Background: Back pain is a common complaint in the ED. While opioids offer effective pain relief, there are concerns that opioid exposure in the ED may increase the risk of developing future aberrant prescription opioid use (AOU). The objective of this study is to measure the association between opioid administration in the ED and future AOU among opioid naïve (no prescription in prior 6 months) patients with back pain
Methods: This is a retrospective observational study of opioid naïve ED patients discharged after treatment for back pain (10/2013 to 9/2015). Patients in a university affiliated healthcare system (5 hospital EDs and 8 freestanding EDs) with an ICD 9 code for back pain were included. Electronic health records clinical data was merged with state prescription drug-monitoring program (PDMP) data. AOU was defined as opioid prescriptions from five or more different prescribers and/or pharmacies (according to PDMP) in the six months after ED visit. The association between oral and parenteral opioid administration in the ED and future AOU was estimated using logistic regression with a log link function. Relative Risks were adjusted for race, ESI, insurance, gender, and whether the patient filled an opioid prescription within 7 days of the ED visit. Patients receiving no opioids in the ED were used the reference.

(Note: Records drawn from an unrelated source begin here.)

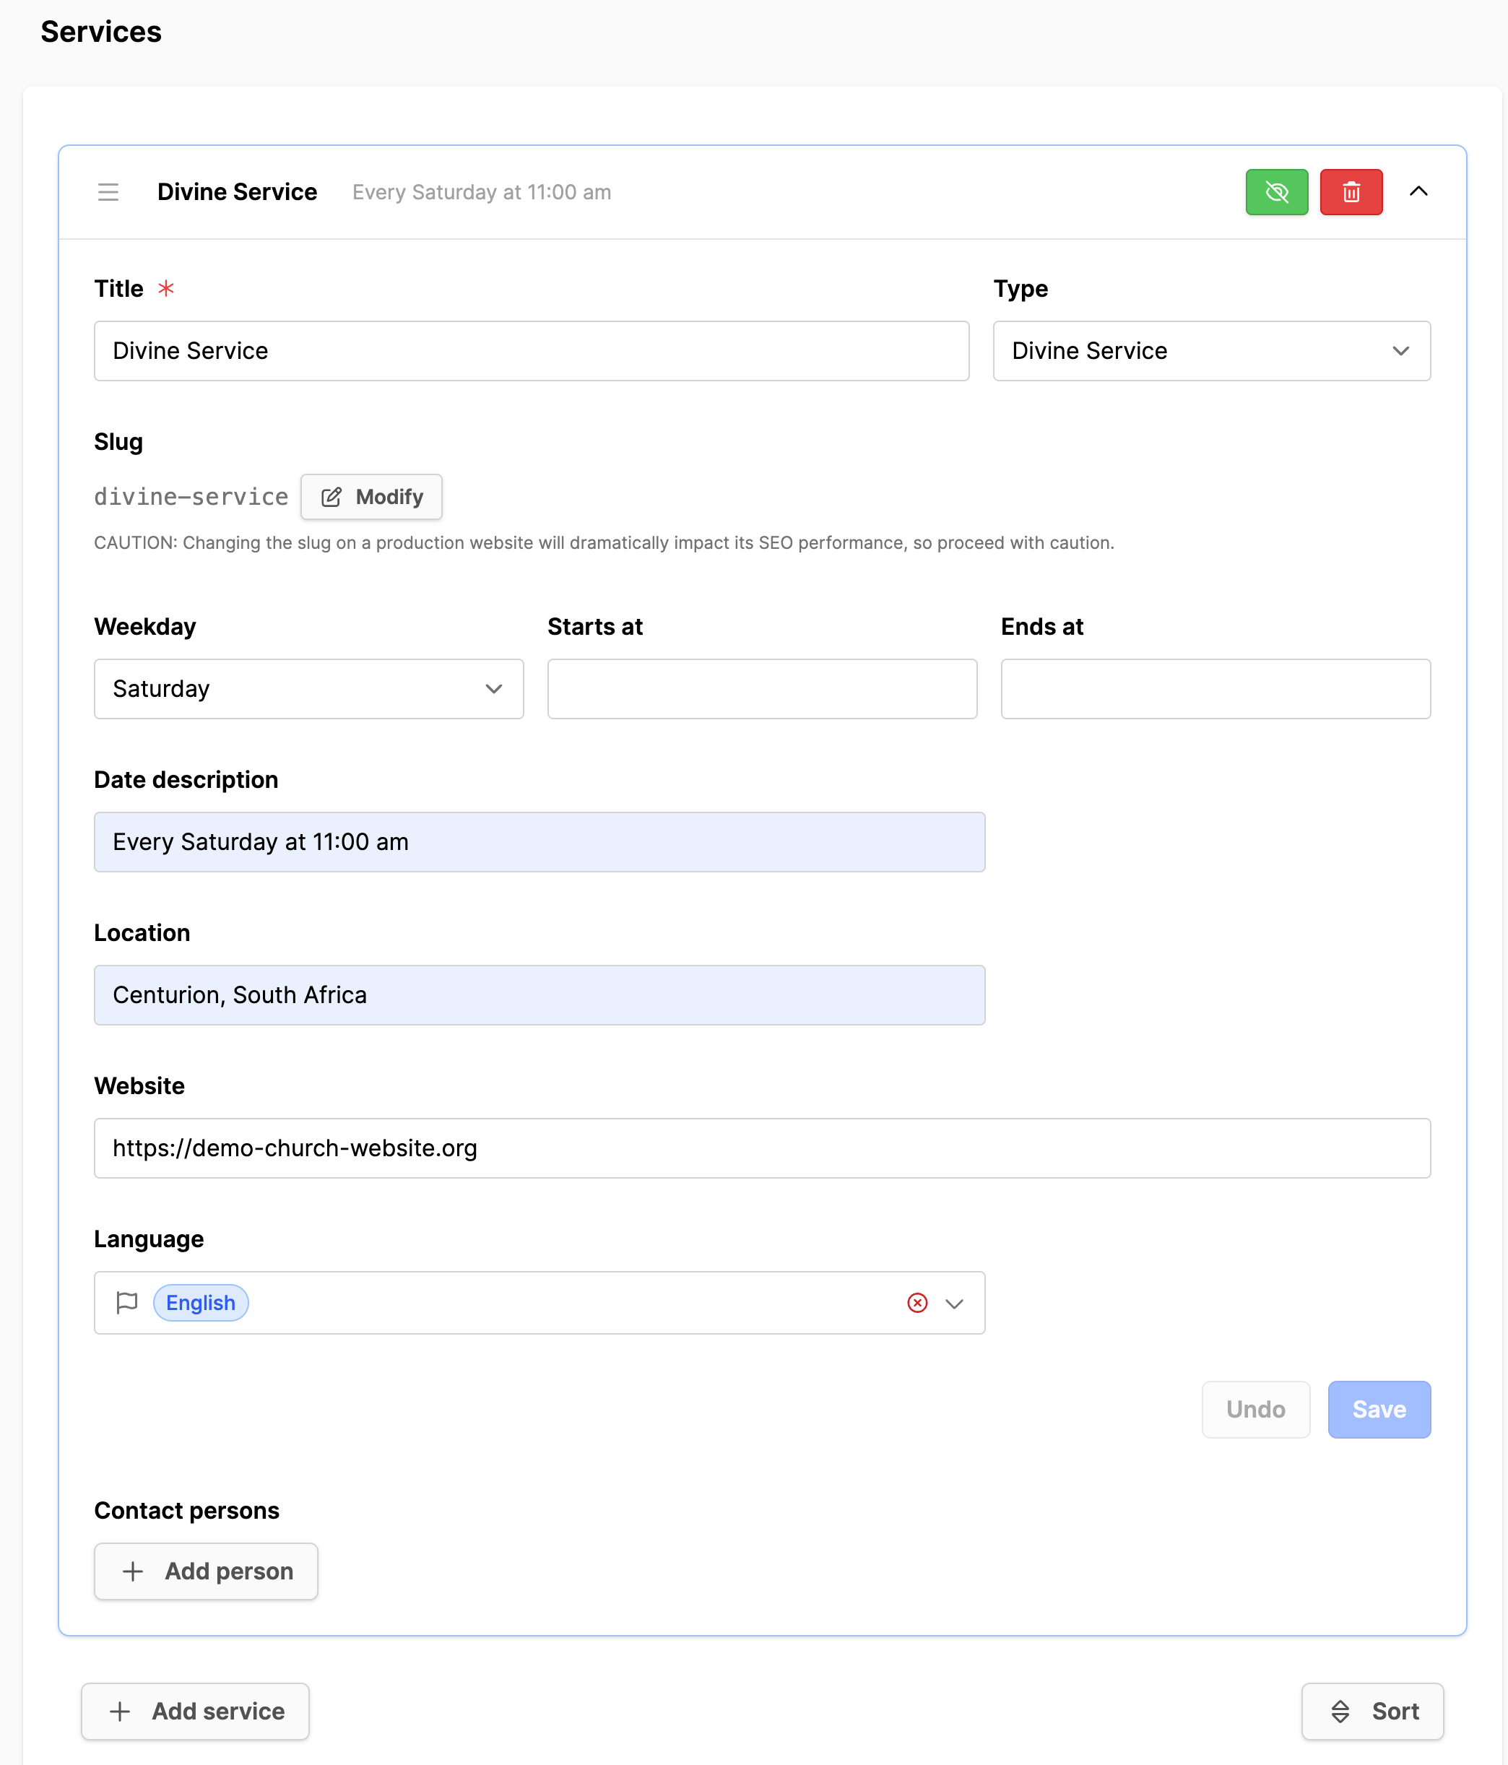Screen dimensions: 1508x1765
Task: Click the Undo button
Action: [1256, 1409]
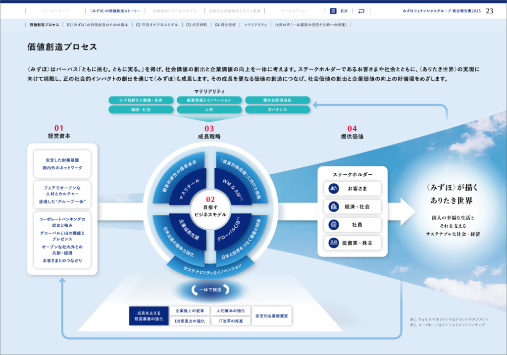Image resolution: width=507 pixels, height=355 pixels.
Task: Click the お客さま people icon
Action: pyautogui.click(x=334, y=189)
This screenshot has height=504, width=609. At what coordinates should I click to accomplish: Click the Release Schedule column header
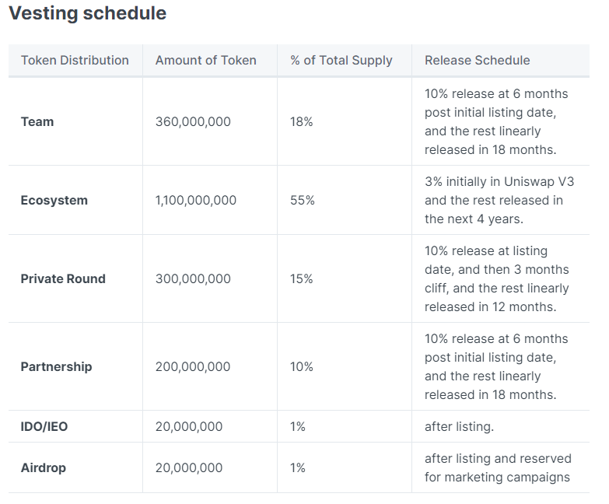477,60
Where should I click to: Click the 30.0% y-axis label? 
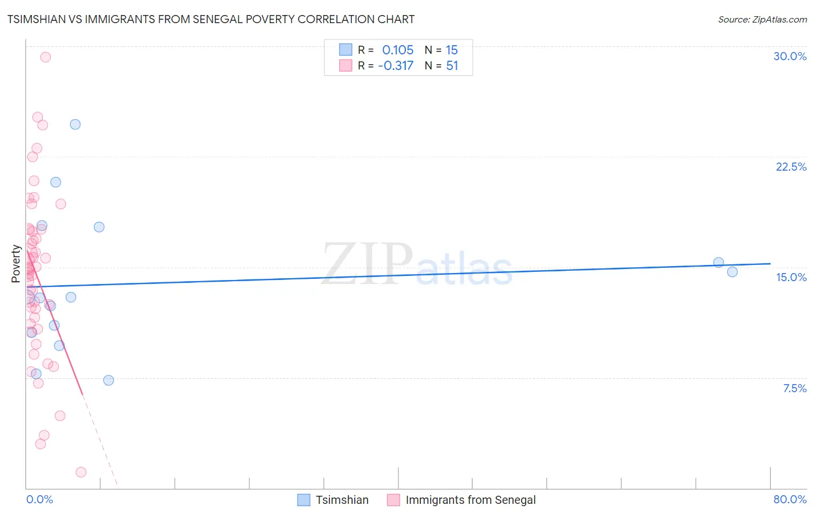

Results: Of 28,835 opioid naïve patients in the study period: median age 38 (IQR:28-53); 15,929 (55%) female; 16,686 (59%)Caucasian, 11,562 (41%) had public insurance and 11,300 (39%)had commercial insurance and, overall, 5% had aberrant use after their ED visit. Opioids given in the ED: 19,622 (68%) none, 3,626 (13%)parenteral, 4,834 (17%) oral and 753 (3%) received both oral and parenteral. 13,420(47%) received an opioid prescription at discharge. The risk of AOU (vs. no opioids) for patients treated with parenteral and oral opioids in the ED was 1.55 (95%CI, 1.20-2.00) and 1.45 (95%CI, 1.15-1.82) respectively.
Conclusions: Administration of parenteral or oral opioids to ED patients with back pain is associated with a modest increased risk of future aberrant opioid use. While the study is limited by the potential of residual confounding, our finding suggest opioid exposure in the ED may trigger future opioid abuse.